El hombre dejó escapar un graznido, como si ambas cosas fueran compatibles.

Archie había pasado la mañana con Henry revisando la montaña de papeles que habían recibido y que podían darles alguna pista. Había miles de cartas, transcripciones de llamadas telefónicas e incluso postales. Era un trabajo tedioso y Archie podía haberlo delegado. Pero, al menos, estaba entretenido. Y existía la posibilidad —una posibilidad remota— de que entre todos aquellos papeles encontraran la información que necesitaban.

Tras seis horas de trabajo, habían revisado más dedos mil posibles pistas. Y no estaban más cerca de encontrar al Estrangulador Extraescolar.

—Es sábado —había dicho Henry—. Vete a casa unas horas.

Archie se había mostrado de acuerdo. No quería decirle a Henry que, con la proximidad del domingo, estaba teniendo dificultades para concentrarse en cualquier otra cosa que no fuera Gretchen.

Y cuando el taxista le preguntó la dirección, se sorprendió dándole aquélla.

Así pues, Archie miró la casa, como si algo en ella pudiera ayudarle a comprender todo lo que había sucedido desde la última vez que atravesó la puerta principal.

Un brillante Audi negro aparcó frente al garaje de la casa y una mujer de cabellos oscuros se bajó con dos niños también morenos. Rodeó el vehículo, abrió la puerta trasera y le entregó al mayor de los niños una bolsa con la compra; éste se dirigió a la casa, con el más pequeño trotando tras él.

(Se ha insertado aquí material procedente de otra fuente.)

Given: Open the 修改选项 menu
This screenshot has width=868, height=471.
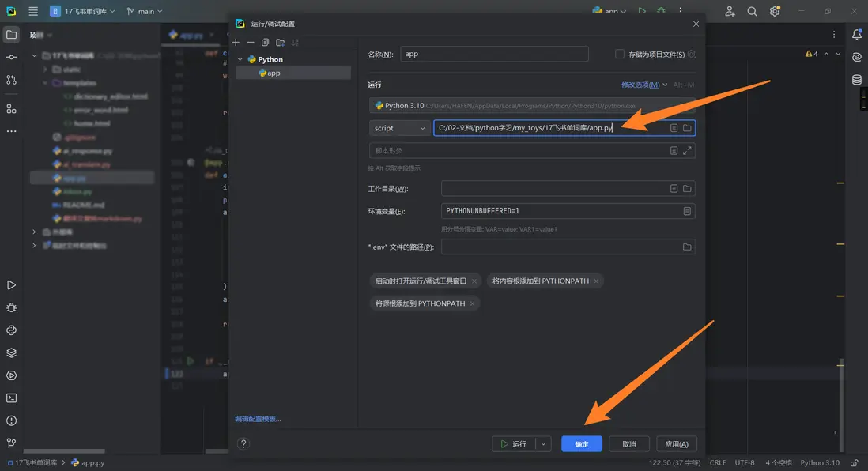Looking at the screenshot, I should 644,85.
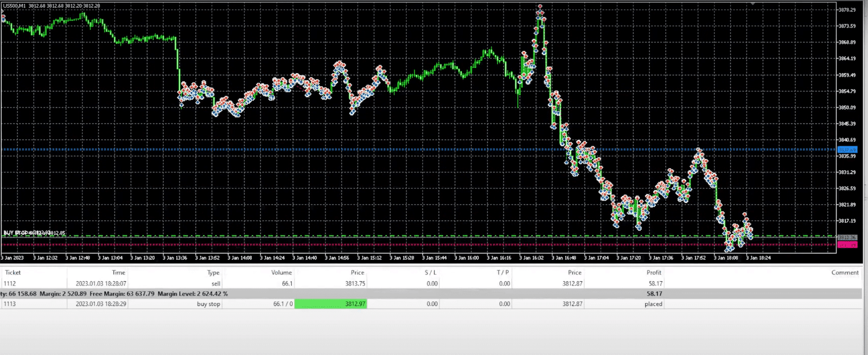
Task: Sort trades by the Ticket column header
Action: point(13,273)
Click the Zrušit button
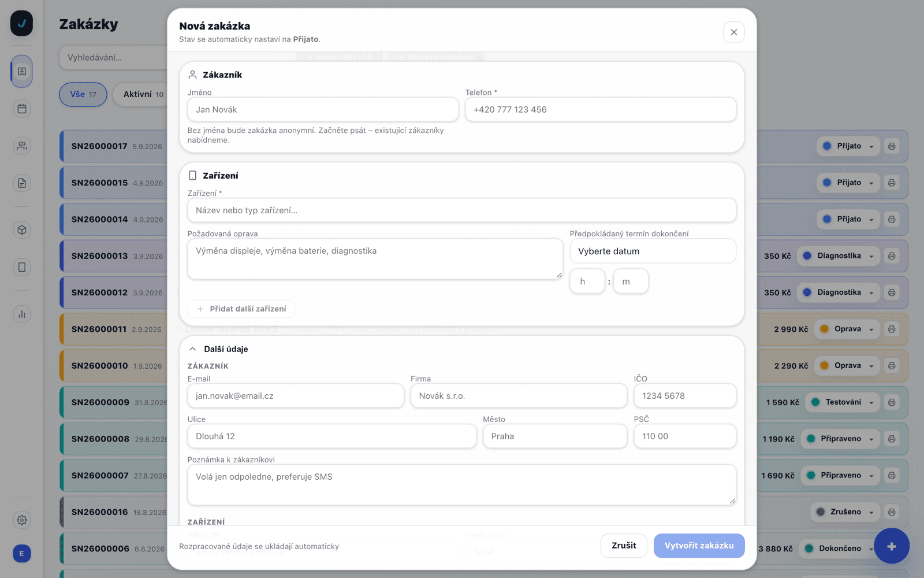 pos(624,546)
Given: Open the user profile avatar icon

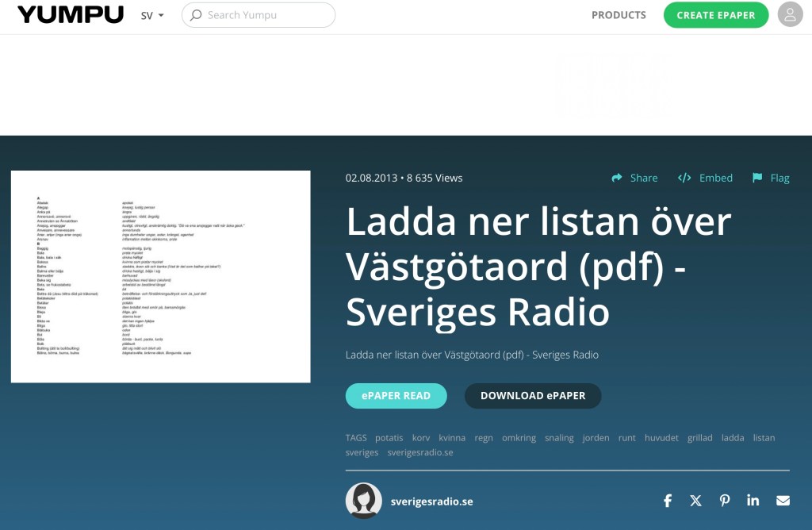Looking at the screenshot, I should coord(790,15).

La mujer sacó otra bolsa del maletero, dio media vuelta y se acercó al taxi.

—¿La está vigilando a ella? —le preguntó el taxista.

—No estoy vigilando a nadie —respondió Archie. La mujer se dirigía, sin ninguna duda, hacia ellos, decidida a entablar conversación. El detective se imaginó que vendría a preguntarle qué hacía frente a su casa. Pensó en decirle al taxista que se iban, pero no quería enfurecer más a la mujer, dejándola atrás en medio de una nube provocada por el tubo de escape. Estaba sentado en un taxi frente a su casa, en un barrio residencial. Seguramente podría dar miles de explicaciones. Sólo tenía que buscar una. Bajó la ventanilla mientras ella daba los últimos pasos hacia ellos, e hizo todo lo posible por aparentar un aire respetable. Todo fue en vano.

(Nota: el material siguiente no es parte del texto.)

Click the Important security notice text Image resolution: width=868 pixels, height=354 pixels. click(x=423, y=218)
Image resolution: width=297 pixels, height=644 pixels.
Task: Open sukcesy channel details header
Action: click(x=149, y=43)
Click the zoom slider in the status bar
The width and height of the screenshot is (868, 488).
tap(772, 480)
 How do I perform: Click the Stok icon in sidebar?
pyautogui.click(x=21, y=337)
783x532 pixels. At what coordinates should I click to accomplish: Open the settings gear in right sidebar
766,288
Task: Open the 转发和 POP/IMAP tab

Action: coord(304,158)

—Usted es Archie Sheridan —afirmó ella.

Lo había reconocido. Eso le daba poco margen para maniobrar.

La mujer le dirigió una gran sonrisa, comprensiva. Llevaba unas mallas negras y un largo jersey también negro con un símbolo en sánscrito, de color blanco, con las mangas subidas. Ropa para hacer yoga. Su negro cabello ondulado estaba atado en una cola de caballo. Tendría unos cuarenta años, bien llevados. Las finísimas arrugas en torno a su boca y ojos probablemente sólo eran visibles bajo la luz natural.

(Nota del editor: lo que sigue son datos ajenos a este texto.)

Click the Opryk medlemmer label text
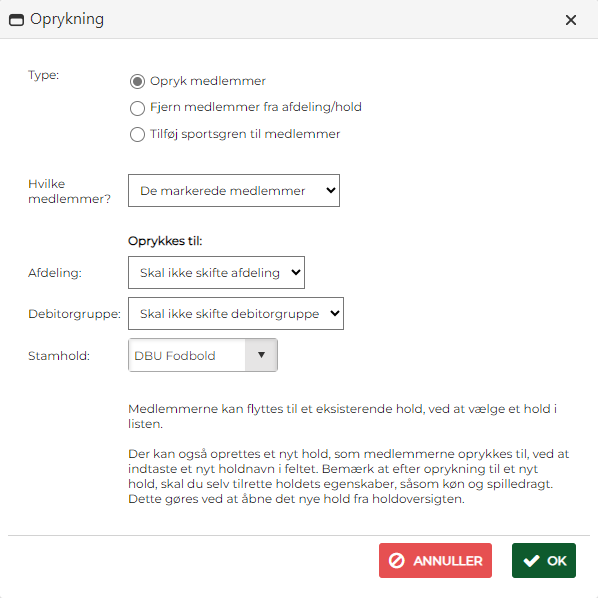[208, 81]
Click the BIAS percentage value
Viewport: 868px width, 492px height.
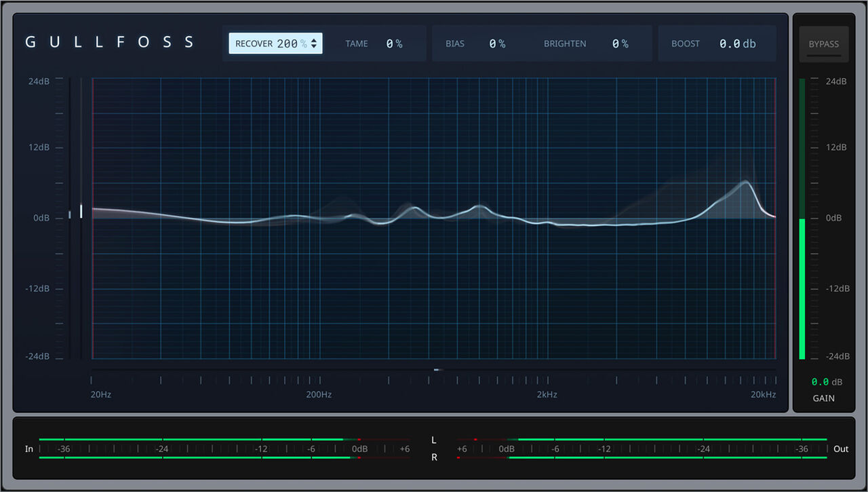[497, 43]
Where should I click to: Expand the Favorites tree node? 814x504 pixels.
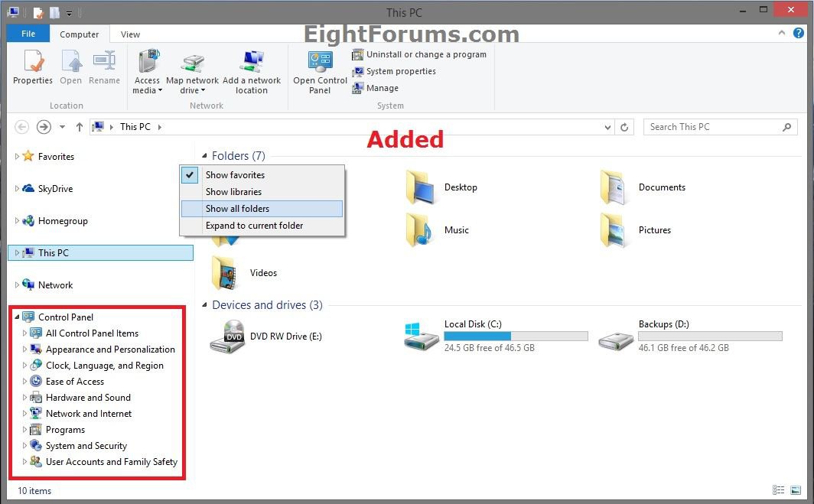18,157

Él asintió. Archie Sheridan. Desesperado. Descubierto. A sus órdenes.

Ella hizo un gesto con la mano en dirección a él, sus brazos eran delgados, bien contorneados, pero fuertes.

—Soy Sarah Rosenberg. ¿Por qué no me ayuda con las bolsas?

La siguió hasta la cocina, llevando en sus brazos bolsas de la compra del supermercado Whole. No recordaba ya la última vez que había realizado aquel sencillo gesto, tan familiar. Recordó a Debbie y a los niños, y el enorme placer de la normalidad. Pero se encontraba en la casa. No había cambiad nada. El vestíbulo, el pasillo, la cocina. Le pareció que se adentraba en un sueño. El mayor de los niños, un joven adolescente, ya había comenzado a vaciar las bolsas, esparciendo los productos por la mesa de la cocina: puerros, manzanas, queso…

—Éste es el detective Sheridan —anunció Sarah, mientras el chico cogía las bolsas que Archie sujetaba—. Mi hijo Noah.

El chico saludó al detective con un gesto.

—Algunos de los amigos de mi hermano ya no vienen a visitarnos —dijo el muchacho—. Parece como si tuvieran miedo de ella. Como si todavía estuviera aquí, y fuera a secuestrarlos.

—Lo siento —se disculpó Archie.

Podía notar la presencia de Gretchen a su alrededor en todas partes, a su lado, respirando en su nuca, como si nunca se hubiera ido. La habitación que había usado como despacho estaba en el extremo opuesto a la cocina, al otro lado del vestíbulo. Archie se dio cuenta de que estaba apretando el pastillero que llevaba en su bolsillo, y se obligó a aflojar la presión de su mano.